Extrusion of polymer is a common manner of making extruded plastic articles. Other processes, however, are known for processing polymers. Processing techniques, temperatures, and the like vary greatly among various types of polymer processing techniques. In general, it is not predictable or certain that any particular formulation used in one type of processing (such as extrusion) could apply or work in a different type of polymer processing technique, using different temperatures, mechanical processing methods, cure times and the like. Further, each type of polymer itself provides unique properties, and it is not predictable that an additive or procedure used with one type of polymer would perform satisfactorily with another polymer.

BRIEF DESCRIPTION OF THE DRAWINGS

A full and enabling disclosure of this invention, including the best mode shown to one of ordinary skill in the art, is set forth in this specification.

FIG. 1 is a schematic showing a blown film extrusion process as may be applied in the invention;

FIG. 2 shows a cast film process, as further described herein.

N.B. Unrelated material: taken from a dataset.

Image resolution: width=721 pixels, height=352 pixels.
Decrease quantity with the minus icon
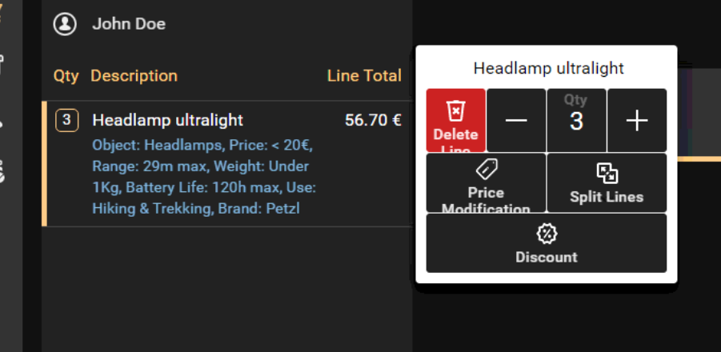(x=516, y=120)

FIG. 3 shows a tenter process used to make biaxially oriented film, BOPP for example, as further described herein;

FIG. 4 shows a double bubble process to make oriented film;

FIG. 5 shows the effect of various additives on stiffness and impact balance in BOPP.

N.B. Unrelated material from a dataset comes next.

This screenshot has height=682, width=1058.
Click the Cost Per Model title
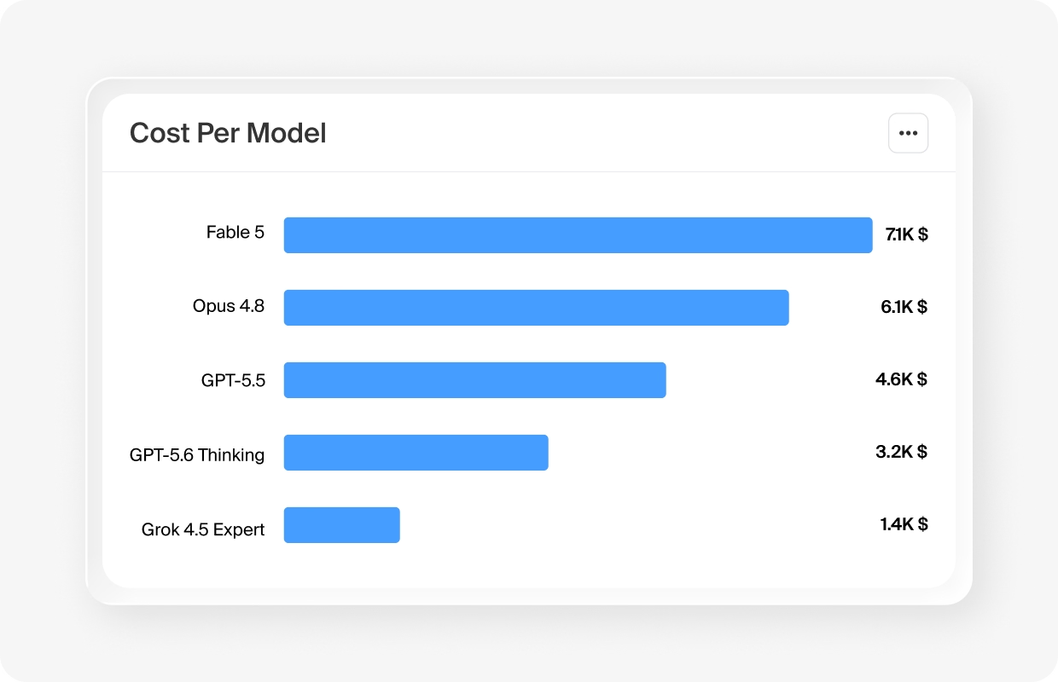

DETAILED DESCRIPTION OF THE INVENTION

Reference now will be made to the embodiments of the invention, one or more examples of which are set forth below. Each example is provided by way of explanation of the invention, not as a limitation of the invention. In fact, it will be apparent to those skilled in the art that various modifications and variations can be made in this invention without departing from the scope or spirit of the invention.

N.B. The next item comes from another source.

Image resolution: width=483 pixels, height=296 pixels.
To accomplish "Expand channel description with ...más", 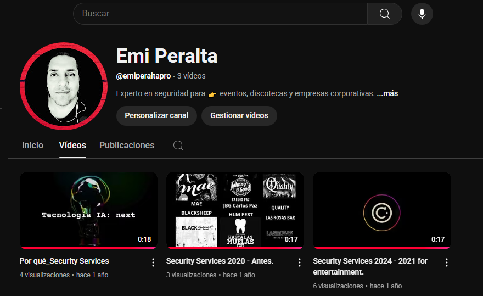I will pyautogui.click(x=387, y=93).
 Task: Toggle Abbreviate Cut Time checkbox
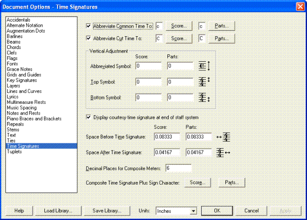(x=88, y=39)
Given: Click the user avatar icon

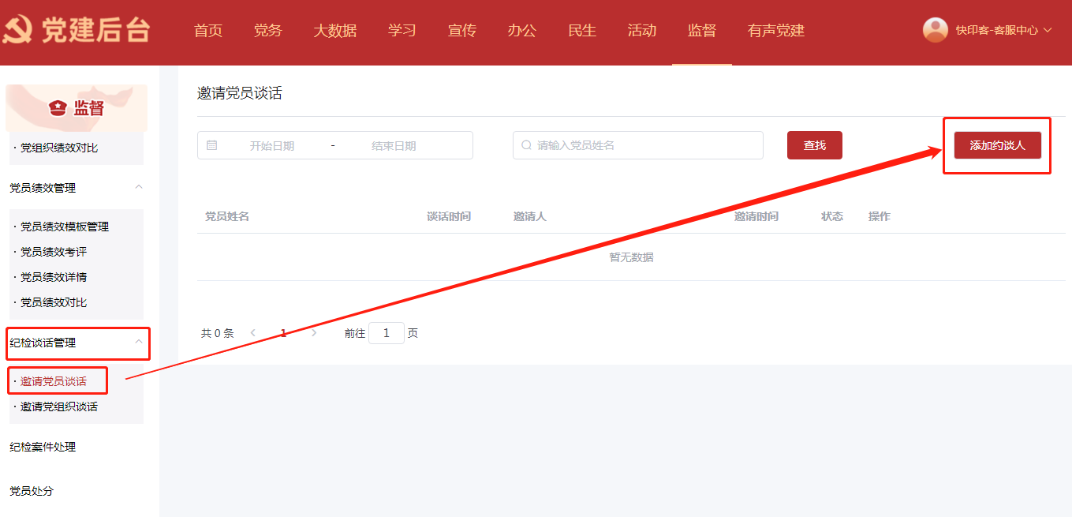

Polyproplyene film is one type of film that finds particular application in the industry. In the past, biaxial orientation of polypropylene was needed to achieve the best optical properties in a polypropylene film. It is desirable in the film industry to manufacture films in a variety of ways while improving the haze and optical clarity of such blown films. This invention is directed at improved polypropylene film, and methods of making improved polypropylene-based films, such as Blowing, Casting, Orienting, and Water Quenching.

It has been discovered that employment of certain additives in polypropylene with particular cycloaliphatic salt nucleating agents may improve the properties of a film made with such polypropylene. Use of fatty acid salts as co-additives with such nucleating agents provides benefits in the manufacture of film. Such fatty acid salts may include stearates of zinc, calcium, lithium, magnesium or sodium. Zinc stearates may be particularly advantageous in the practice of the invention. In the invention, an additive package comprising at least one cycloaliphatic salt nucleating agent with a co-additive of a fatty acid salt (with a C₁₂-C₂₂ anion and a cation) is employed. The cation may be zinc, calcium, sodium, lithium, magnesium and others employed in the fatty acid salt.

When using a nucleator of a cycloaliphatic salt, a hexahydrophthalic acid (HHPA) salt compound may be employed in one particular embodiment of the invention. This compound employs a counter-ion, including, for example, a calcium counter-ion. Calcium has been found to be particularly effective in providing a low degree of haze, as compared to other counter-ions, when employed with a co-additive fatty acid salt.

A combination of a fatty acid salt of a C₁₂-C₂₂ anion and a cation of certain specific metals may provide enhanced clarity and reduced % haze. Metals of zinc, calcium, sodium, lithium, magnesium and others may be used in such a fatty acid salt. Results with zinc have been found to be particularly good. A calcium-containing nucleating agent compound and zinc stearate co-additive has been found to provide very favorable properties in blown film. Such films provide reduced % haze, while maintaining and in some instances even enhancing physical properties of the film. Calcium hexahydrophthalic acid salt (“Ca HHPA”), when used in a film, has been found to provide remarkable properties of higher nucleation density, stronger polypropylene orientation, low haze values for the film, all of which are desirable.

Definitions

1. “Cycloaliphatic metal salt” refers to a compound having a non-aromatic cyclic, or bicyclic, carbon ring structure and a metal ion as a counter ion, together forming an ionic salt compound.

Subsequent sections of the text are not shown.